Set out word for word the line that contains "Tap the back arrow in the chat header" and each line after it, through the end of the data below, but exclude the pictures.

━━━━━ INPUT RECORDS

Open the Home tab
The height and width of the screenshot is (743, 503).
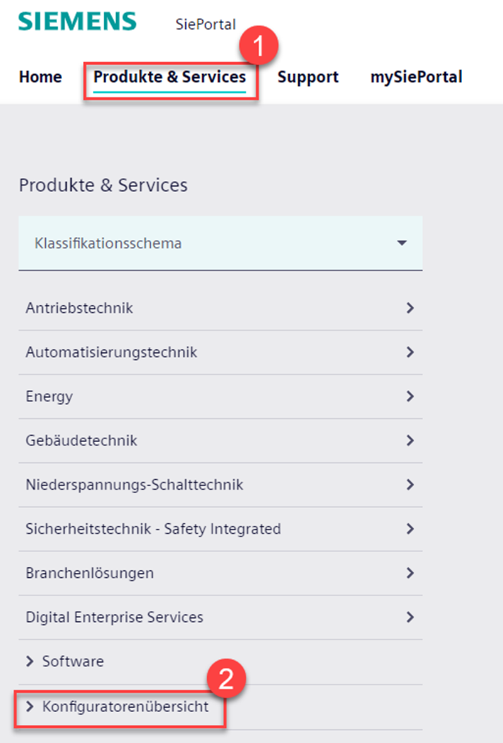(40, 77)
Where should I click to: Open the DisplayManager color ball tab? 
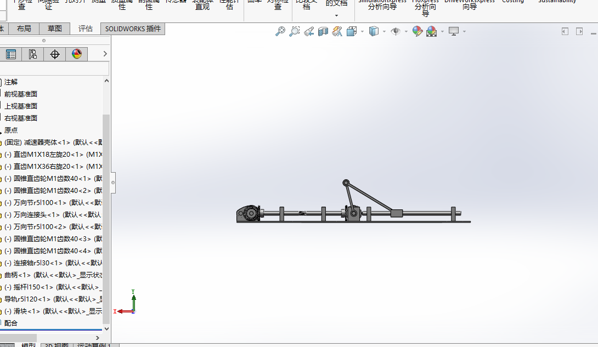[x=77, y=54]
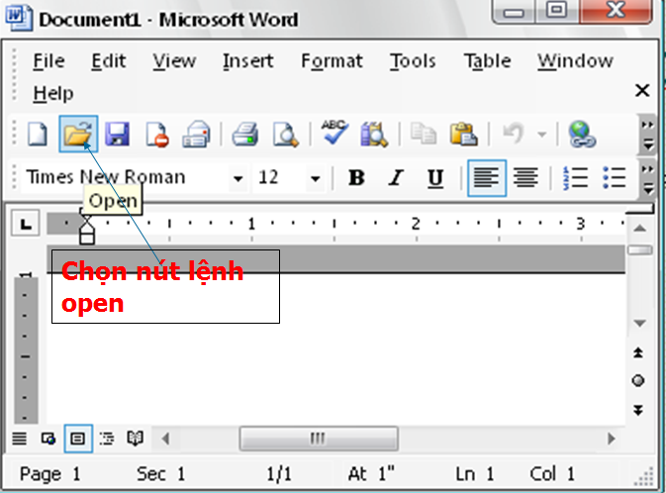666x493 pixels.
Task: Open the font size 12 dropdown
Action: point(315,179)
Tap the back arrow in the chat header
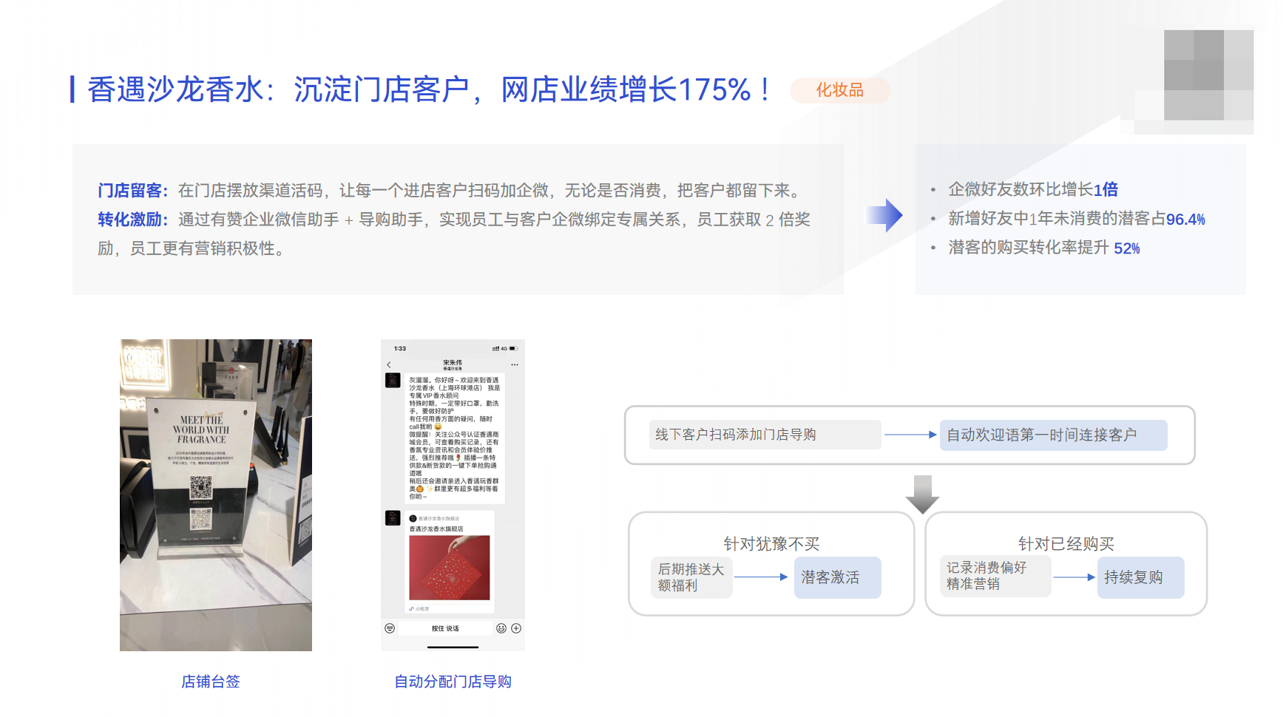Screen dimensions: 1283x717 pos(389,364)
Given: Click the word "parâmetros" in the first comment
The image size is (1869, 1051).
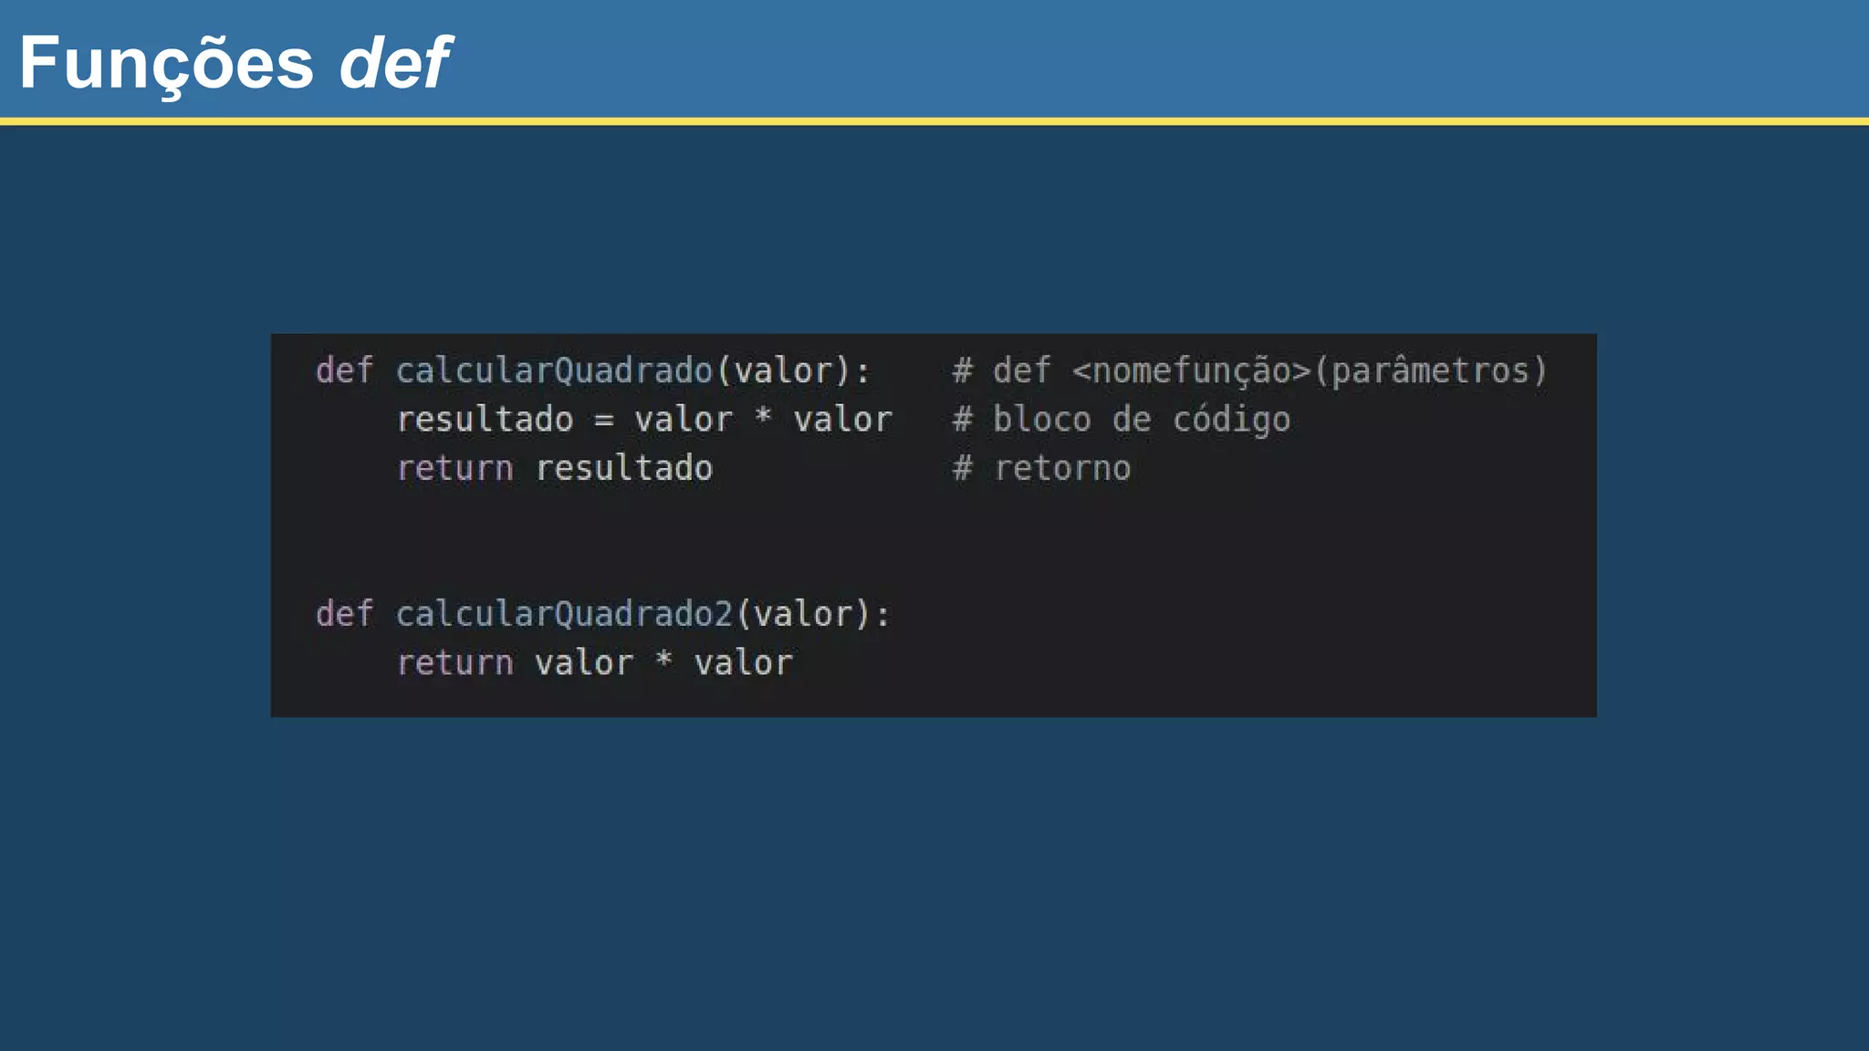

━━━━━━━━━━

ANSWER SECTION
Tap the back arrow in the chat header
Screen dimensions: 1283x717 pos(389,364)
Given: Click the word "parâmetros" in the first comment
The image size is (1869, 1051).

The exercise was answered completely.